• [Instructions for the task]: Rewrite the material below with every instance of "Home" changed to "Start" and everything else left the same.

• [Source records]:
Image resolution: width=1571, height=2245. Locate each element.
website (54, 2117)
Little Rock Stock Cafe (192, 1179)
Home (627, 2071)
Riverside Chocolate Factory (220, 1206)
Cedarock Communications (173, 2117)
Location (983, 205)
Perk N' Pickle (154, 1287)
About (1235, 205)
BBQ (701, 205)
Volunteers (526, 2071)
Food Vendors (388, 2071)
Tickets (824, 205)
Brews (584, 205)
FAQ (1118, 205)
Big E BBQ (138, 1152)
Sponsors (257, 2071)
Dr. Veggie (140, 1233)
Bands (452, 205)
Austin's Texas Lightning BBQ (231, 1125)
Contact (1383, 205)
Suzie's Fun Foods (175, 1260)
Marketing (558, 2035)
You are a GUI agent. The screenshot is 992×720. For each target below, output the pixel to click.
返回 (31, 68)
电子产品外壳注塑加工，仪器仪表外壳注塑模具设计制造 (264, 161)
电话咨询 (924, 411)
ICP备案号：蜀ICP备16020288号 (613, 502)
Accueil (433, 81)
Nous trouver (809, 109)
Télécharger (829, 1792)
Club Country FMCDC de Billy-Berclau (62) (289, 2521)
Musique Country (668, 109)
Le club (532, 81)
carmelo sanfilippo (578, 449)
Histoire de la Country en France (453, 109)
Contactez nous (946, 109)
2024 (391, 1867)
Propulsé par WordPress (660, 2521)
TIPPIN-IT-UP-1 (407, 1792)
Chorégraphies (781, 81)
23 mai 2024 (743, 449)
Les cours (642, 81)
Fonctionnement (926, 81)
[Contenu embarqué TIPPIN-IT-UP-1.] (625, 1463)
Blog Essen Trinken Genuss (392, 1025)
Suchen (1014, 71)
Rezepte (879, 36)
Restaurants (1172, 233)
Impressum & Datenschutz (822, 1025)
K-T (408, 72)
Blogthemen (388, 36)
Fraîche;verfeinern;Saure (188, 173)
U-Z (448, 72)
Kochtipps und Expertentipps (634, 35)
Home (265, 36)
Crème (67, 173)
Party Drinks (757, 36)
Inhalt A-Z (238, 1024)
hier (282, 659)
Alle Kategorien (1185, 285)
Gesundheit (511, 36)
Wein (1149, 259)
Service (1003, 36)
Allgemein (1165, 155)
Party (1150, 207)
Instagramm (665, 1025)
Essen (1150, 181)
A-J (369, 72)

• [Result below]:
Image resolution: width=1571, height=2245. Locate each element.
website (54, 2117)
Little Rock Stock Cafe (192, 1179)
Start (627, 2071)
Riverside Chocolate Factory (220, 1206)
Cedarock Communications (173, 2117)
Location (983, 205)
Perk N' Pickle (154, 1287)
About (1235, 205)
BBQ (701, 205)
Volunteers (526, 2071)
Food Vendors (388, 2071)
Tickets (824, 205)
Brews (584, 205)
FAQ (1118, 205)
Big E BBQ (138, 1152)
Sponsors (257, 2071)
Dr. Veggie (140, 1233)
Bands (452, 205)
Austin's Texas Lightning BBQ (231, 1125)
Contact (1383, 205)
Suzie's Fun Foods (175, 1260)
Marketing (558, 2035)
You are a GUI agent. The screenshot is 992×720. For each target below, output the pixel to click.
返回 (31, 68)
电子产品外壳注塑加工，仪器仪表外壳注塑模具设计制造 (264, 161)
电话咨询 (924, 411)
ICP备案号：蜀ICP备16020288号 (613, 502)
Accueil (433, 81)
Nous trouver (809, 109)
Télécharger (829, 1792)
Club Country FMCDC de Billy-Berclau (62) (289, 2521)
Musique Country (668, 109)
Le club (532, 81)
carmelo sanfilippo (578, 449)
Histoire de la Country en France (453, 109)
Contactez nous (946, 109)
2024 (391, 1867)
Propulsé par WordPress (660, 2521)
TIPPIN-IT-UP-1 (407, 1792)
Chorégraphies (781, 81)
23 mai 2024 (743, 449)
Les cours (642, 81)
Fonctionnement (926, 81)
[Contenu embarqué TIPPIN-IT-UP-1.] (625, 1463)
Blog Essen Trinken Genuss (392, 1025)
Suchen (1014, 71)
Rezepte (879, 36)
Restaurants (1172, 233)
Impressum & Datenschutz (822, 1025)
K-T (408, 72)
Blogthemen (388, 36)
Fraîche;verfeinern;Saure (188, 173)
U-Z (448, 72)
Kochtipps und Expertentipps (634, 35)
Start (265, 36)
Crème (67, 173)
Party Drinks (757, 36)
Inhalt A-Z (238, 1024)
hier (282, 659)
Alle Kategorien (1185, 285)
Gesundheit (511, 36)
Wein (1149, 259)
Service (1003, 36)
Allgemein (1165, 155)
Party (1150, 207)
Instagramm (665, 1025)
Essen (1150, 181)
A-J (369, 72)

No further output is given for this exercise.